I find this incredibly unfair. I’ve been part of some very pleasant and capable pickup groups, but you know, you really don’t want to do Skumfil at level 60 when the closest thing you have to a tank is a champion and the closest thing you have to a healer is a burglar. Yes, the game is flexible, no, not everyone who wants a tank or a healer is a “random idiot” - there are surprisingly FEW random idiots in LotRO.

Good advice, but it never hurts to understand the metagame for a class too.

Definitely not everyone in LFF is a random idiot. By a stroke of good luck some of my kinmates joined a DN PUG from LFF a year or so ago and we’ve been playing with them ever since. I’ve met fantastic people purely at random over the years.

All I am saying is that it is easy to be misled if you pick a toon based on frequency of requests in public channels because a fair amount of it is just the same crazies with whom no one in his right mind groups. I will cheerfully agree that, all things being equal, people don’t usually turn down healers or DPS. Either is a safe, solid choice.

But like I said, I’ve been a committed LM since the beginning, so that probably indicates that I am somewhat demented to begin with.

I have to say I did not enjoy it. I tried it for a while, and then, well, there are a lot of badly-designed things in the game. IThe interface is awful, the character designs are both bland and slightly-off-putting, as if their bodies are all out of proportion in weird ways. The plotlines I saw are pretty annoying and rely on the player being a moron and taking no active part in things.

Ive tried it and the big gamekiller from a F2P is that you seem to have to buy a mount. If you dont travel is a pain.

Id say only play it if you’re planning to subscribe if you like it.

Otara

Fast travel between stables doesn’t need the purchase of a mount.

Let’s just say that this is precisely the opposite of the received view, that LOTRO is an extremely polished game with a solid interface and an excellent, immersive plot.

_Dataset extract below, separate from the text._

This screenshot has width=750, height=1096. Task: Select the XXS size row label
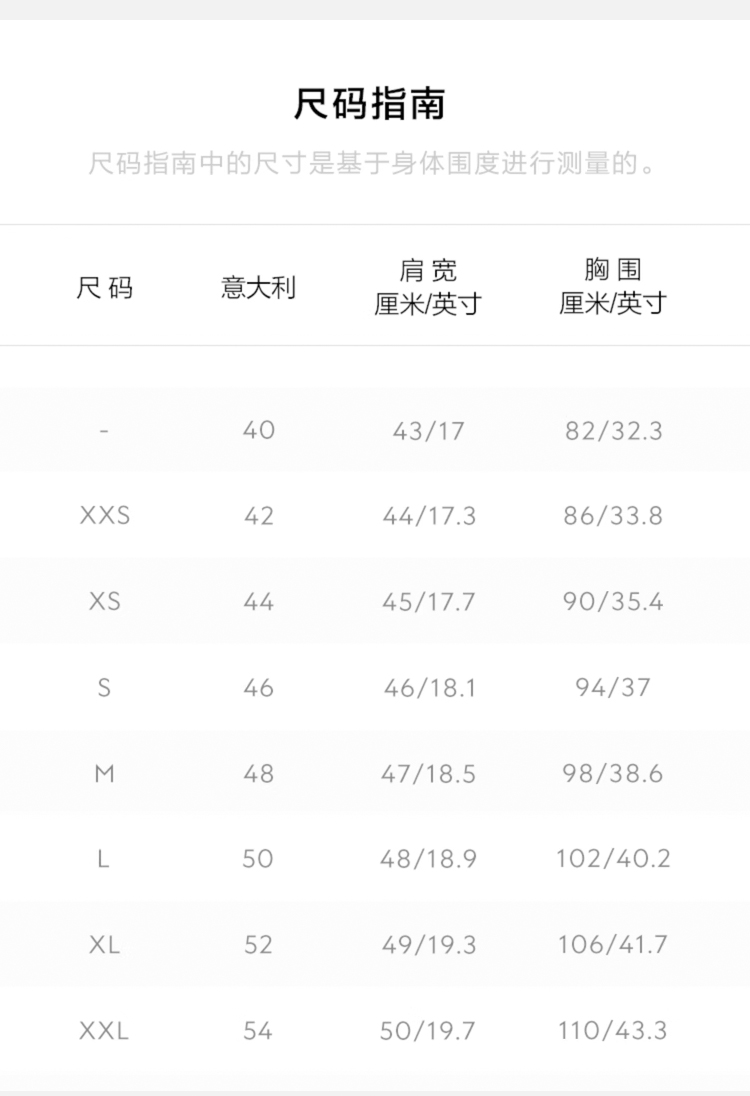point(104,517)
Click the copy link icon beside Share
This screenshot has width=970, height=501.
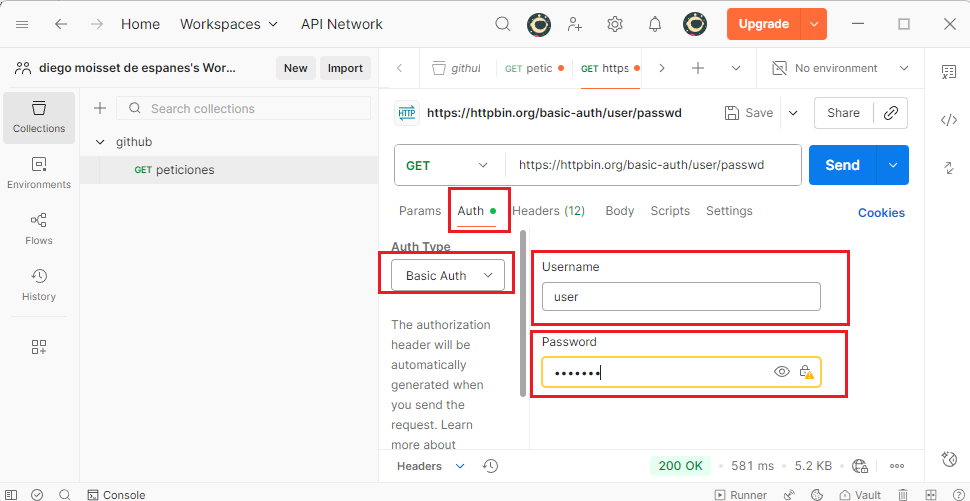[890, 113]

Even before F2P, it was not trivial for at least first toons to get their mounts. You had to be fairly high level and it was very costly. It’s much easier now, and for good reason. Stable prices have also fallen, so moving around the map has never been more efficient.

I’m with Maeglin. This is the opposite of my experience - I find the interface to be, if nothing else, familiar, the stories to be well told and generally NOT rely on the player being an idiot (though it sometimes happens) and the character models look nice - and not goofy and out of proportion like a certain popular but cartoony MMO. (It’s a bad sign when I can’t play a human in your game because I just can’t get over how stupid they look.)

Again, what Maeglin said; Travel has gotten easier and easier in LotRO, and even at launch, it was easier or equivalent to the way it worked in WoW. No purchase of a mount is ever really REQUIRED, and while they are a pleasant convenience, real long distance travel is generally done with ‘rented’ horses from stables - which is not, to the best of my knowledge, restricted from FTP.

So what server is the best to start on? A few friends and I have this downloaded and are waiting to all have an afternoon off to start up. Haven’t created characters yet, so may as well be on the same server as ya’ll.

Silverlode is the unofficial “old fogey” server and has a Doper fellowship that was created during the game’s first week.

[QUOTE=Airk]
I’m with Maeglin. This is the opposite of my experience - I find the interface to be, if nothing else, familiar, the stories to be well told and generally NOT rely on the player being an idiot (though it sometimes happens) and the character models look nice - and not goofy and out of proportion like a certain popular but cartoony MMO. (It’s a bad sign when I can’t play a human in your game because I just can’t get over how stupid they look.)

[quote]

I spent most of my time in the game basically waiting around like an idiot for events to happen, which I could easily have stopped if every NPC wasn’t a moron. While doing this, I noted that the character designs were weirdly distorted, with everyone having a far heftier chest than they should. The interface is cluttered, to small, and contains a lot of really pointless junk, while the inventory system manages to be a copy of WoW, without any of the large icons and quick responses which make it good.